Swinging Before the Sixties:  Three Portraits of Post-War London

Swinging Before the Sixties:  Three Portraits of Post-War London

Various (1955-57)

The BFI has good reason to be proud of these documentary shorts, which it funded more than half a century ago.   The earliest of them, Momma Don’t Allow, describes Saturday night in a Wood Green jazz club (shot over nine Saturdays in 1954).   The last in the sequence, Nice Time, is a Saturday night too – in Piccadilly Circus, in 1957.  The longest of the trio, and in both senses the centrepiece of this screening, is the prize-winning Every Day Except Christmas, twelve hours or so in the life of the Covent Garden fruit and flower market (also 1957).   All the directors concerned became internationally famous dramatic film-makers:   Momma Don’t Allow is by Karel Reisz and Tony Richardson; Every Day Except Christmas by Lindsay Anderson; Nice Time by the Swiss duo of Claude Goretta (The Lacemaker) and Alain Tanner (Jonah Who Will Be 25 in the Year 2000).  It might not be quite right to say they all went on to better things:  I much prefer Every Day Except Christmas to Lindsay Anderson’s best-known dramatic features This Sporting Life, If … and O Lucky Man! 

I don’t think it’s just because of the jazz that I thought Momma Don’t Allow the least impressive of the three films.  The music is played by Chris Barber and his band:  they’re good and the dancing to their music is vigorously enjoyable (the film takes its title from the band’s vibrant climactic number).  It’s fine when Reisz and Richardson point up the social differences of the people at the jazz club  to dramatise the situation but a sequence in which a girl and a boy have a row then make up feels awkwardly staged in this documentary context.   Nice Time, the shortest piece, is more confidently fluid in its montage of people arriving in the West End for an evening’s entertainment of various kinds – cinemas, clubs, pubs – and piling into the underground or lingering on the streets afterwards.   It’s the sounds from these venues, from the national anthem to tube train doors closing, that Goretta and Tanner use for underlining.   The combination of grotesquerie and unforced social comment in Nice Time is appealing.

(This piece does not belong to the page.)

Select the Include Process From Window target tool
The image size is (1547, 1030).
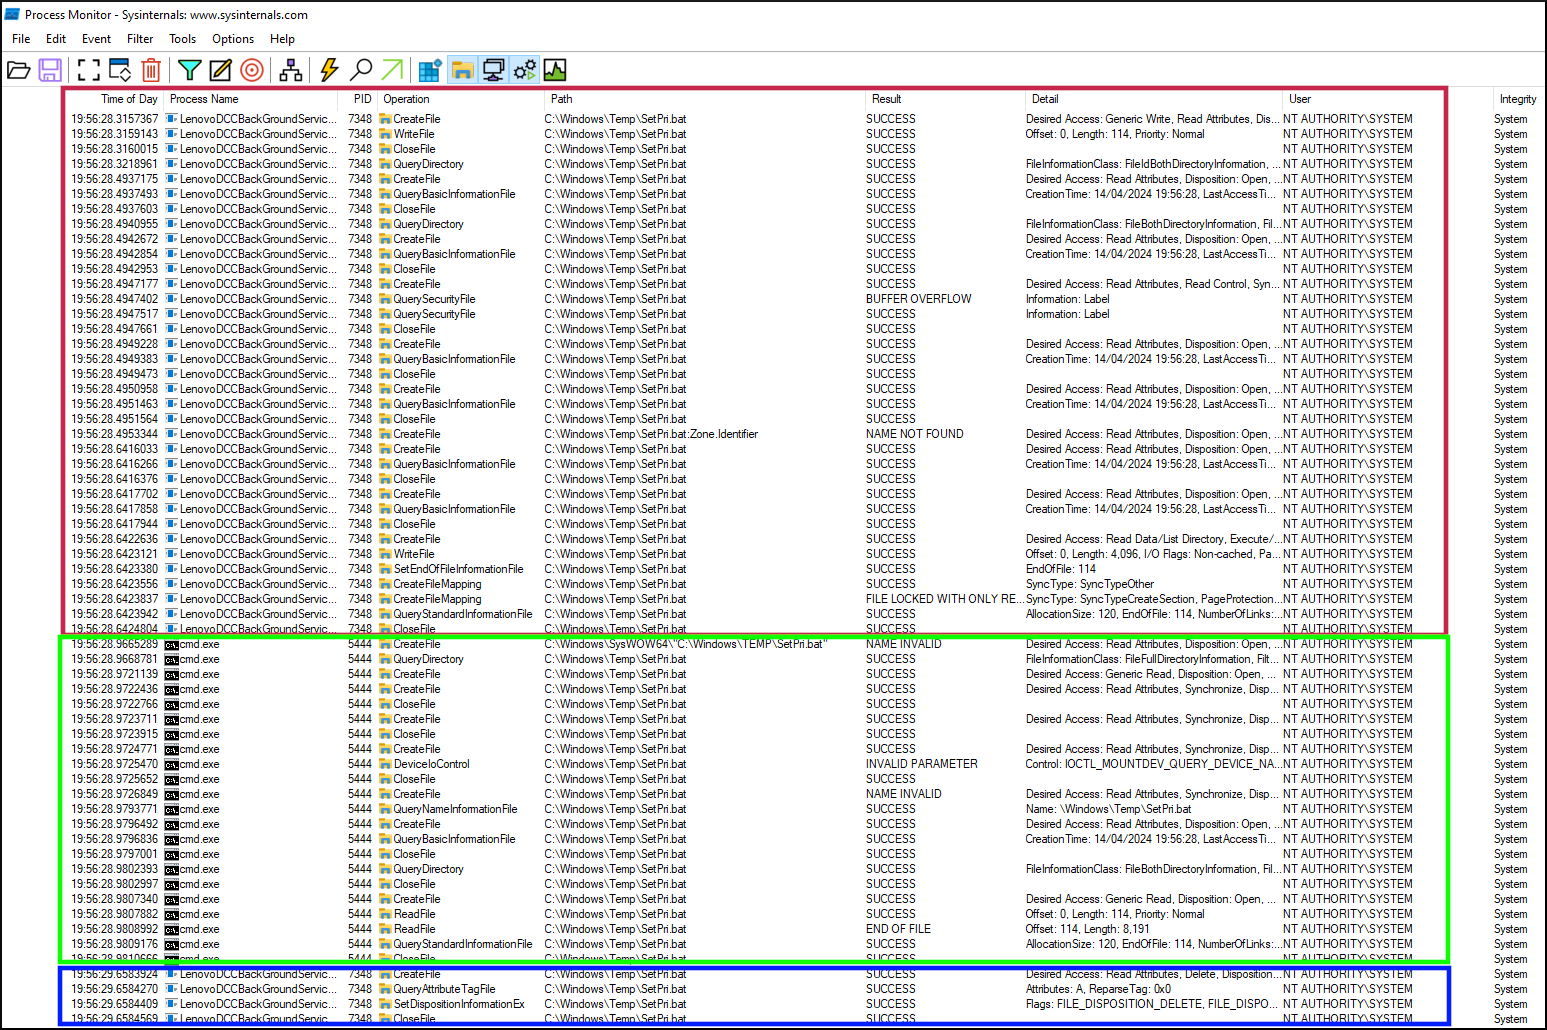point(251,70)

Comment becomes commentary in Every Day Except Christmas, the only one of the films with a narrative, spoken by Alun Owen.  His voice is mellifluous and his accent more emphatically Welsh than it might seem if the narrative didn’t keep referring, rather oddly, to England as ‘the whole country’.   The effect is slightly theatrical but Owen’s quietness is well suited to the nocturnal setting of much of the action, as lorries start their journey from rural Sussex to central London and Lindsay Anderson then moves into the market itself, preparing at dead of night for opening in the early hours of the coming day.  The film is consciously designed as a paean to working people but Anderson’s skill in observing them transcends his political intentions – so that the repartee among the porters in the market and the gallery of physical types and faces in the never-closing cafes around Covent Garden is exciting.  They’re unarguably elements in an historical record but also fascinating as individuals (not least because we see most of them so briefly).  There are more men than women in evidence but I think I found the elderly women the most extraordinary people in the film – the flower-sellers who come to pick up their wares from leftovers in Covent Garden a few hours into the market’s working day and, especially, Alice, the only female porter in the place, smartly turned out in her black coat and hat.   The narration explains that she’s been doing the job for thirty-five years and that, when she retires, there will be no more women porters.  It’s a striking reminder of how, in a period when female employment opportunities were so restricted, working-class women were still doing physically back-breaking jobs.